# 4k remote issues



## Amphicar (9 mo ago)

With the latest Android update it seemed like all of the glitches, such as YouTube TV, had been resolved. Now, I have one more.

Several times a week, or even within a day, the remote stops working. A screen will suddenly pop up to re-pair the remote. Sometimes re-pairing works, other times I have to reboot. I did change out the batteries, issue remains. It's getting annoying. 

Any advice on a fix?

Thx


----------



## swiftly (11 mo ago)

Are you sure that the remote has actually become unpaired, rather than just that screen coming up?

I've seen that screen a few times lately. But I don't actually have to go through the complete process of re-paring the remote. I can just back-arrow out of the screen.
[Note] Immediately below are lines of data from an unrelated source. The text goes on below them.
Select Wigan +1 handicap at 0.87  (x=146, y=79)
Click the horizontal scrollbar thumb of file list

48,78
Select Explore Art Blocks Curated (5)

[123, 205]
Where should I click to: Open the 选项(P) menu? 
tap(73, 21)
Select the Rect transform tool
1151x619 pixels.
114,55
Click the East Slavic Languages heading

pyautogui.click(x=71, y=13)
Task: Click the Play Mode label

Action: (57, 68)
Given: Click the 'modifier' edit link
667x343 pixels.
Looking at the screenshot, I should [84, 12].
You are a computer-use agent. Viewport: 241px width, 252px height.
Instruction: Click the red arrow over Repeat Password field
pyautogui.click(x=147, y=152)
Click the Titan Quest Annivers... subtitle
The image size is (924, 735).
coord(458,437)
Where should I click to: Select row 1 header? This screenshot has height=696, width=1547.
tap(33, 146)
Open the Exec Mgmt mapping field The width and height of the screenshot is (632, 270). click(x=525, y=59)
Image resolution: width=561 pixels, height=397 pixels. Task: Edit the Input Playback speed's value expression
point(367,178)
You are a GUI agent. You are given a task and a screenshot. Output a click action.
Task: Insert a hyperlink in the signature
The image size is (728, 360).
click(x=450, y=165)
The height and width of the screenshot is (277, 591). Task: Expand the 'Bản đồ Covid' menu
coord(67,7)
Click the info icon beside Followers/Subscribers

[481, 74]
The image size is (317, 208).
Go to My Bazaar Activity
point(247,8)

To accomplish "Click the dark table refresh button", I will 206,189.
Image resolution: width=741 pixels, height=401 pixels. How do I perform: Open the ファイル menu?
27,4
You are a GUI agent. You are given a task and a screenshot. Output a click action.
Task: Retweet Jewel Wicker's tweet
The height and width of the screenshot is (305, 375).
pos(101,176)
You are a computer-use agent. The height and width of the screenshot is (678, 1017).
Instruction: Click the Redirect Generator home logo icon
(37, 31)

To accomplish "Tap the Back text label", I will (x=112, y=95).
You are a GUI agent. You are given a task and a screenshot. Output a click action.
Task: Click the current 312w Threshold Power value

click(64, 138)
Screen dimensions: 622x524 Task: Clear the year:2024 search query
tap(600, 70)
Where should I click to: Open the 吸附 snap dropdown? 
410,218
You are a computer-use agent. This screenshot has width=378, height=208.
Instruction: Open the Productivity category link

If you can back-arrow out of that screen, a workaround might be to disable the pairing app. But if you do that, the paring app might not be accessible if you need it in the future.


----------



## willmw (Apr 30, 2000)

One of mine just did that today. Wouldn't let me back out as unit appeared to be unresponsive to the remote. I went through the (re)pairing instructions and all is well for now.


----------



## himnbandit (Feb 7, 2021)

I am having the exact same issue. Its been about a week since I ran the update and I've had to re-pair the remote 4-5 times - its becoming really annoying!


----------



## Amphicar (9 mo ago)

Yup, several times per day.


----------



## rel12561 (Oct 29, 2005)

Amphicar said:


> With the latest Android update it seemed like all of the glitches, such as YouTube TV, had been resolved. Now, I have one more.
> 
> Several times a week, or even within a day, the remote stops working. A screen will suddenly pop up to re-pair the remote. Sometimes re-pairing works, other times I have to reboot. I did change out the batteries, issue remains. It's getting annoying.
> 
> ...


I'm getting this, it was so bad, I called and they sent me a new remote. The same thing has started happening with the new remote I received. If I had to guess, whatever update that was recently installed has botched the Bluetooth or whatever is needed to keep the thing connected. It's just AWFUL and annoying. I can't even use the Android TV Remote app to link to the Tivo to use as a substitute. IT's gotten to the point where it won't even relink after numerous tries. Pressing the Tivo button and the back button just gives me the yellow light.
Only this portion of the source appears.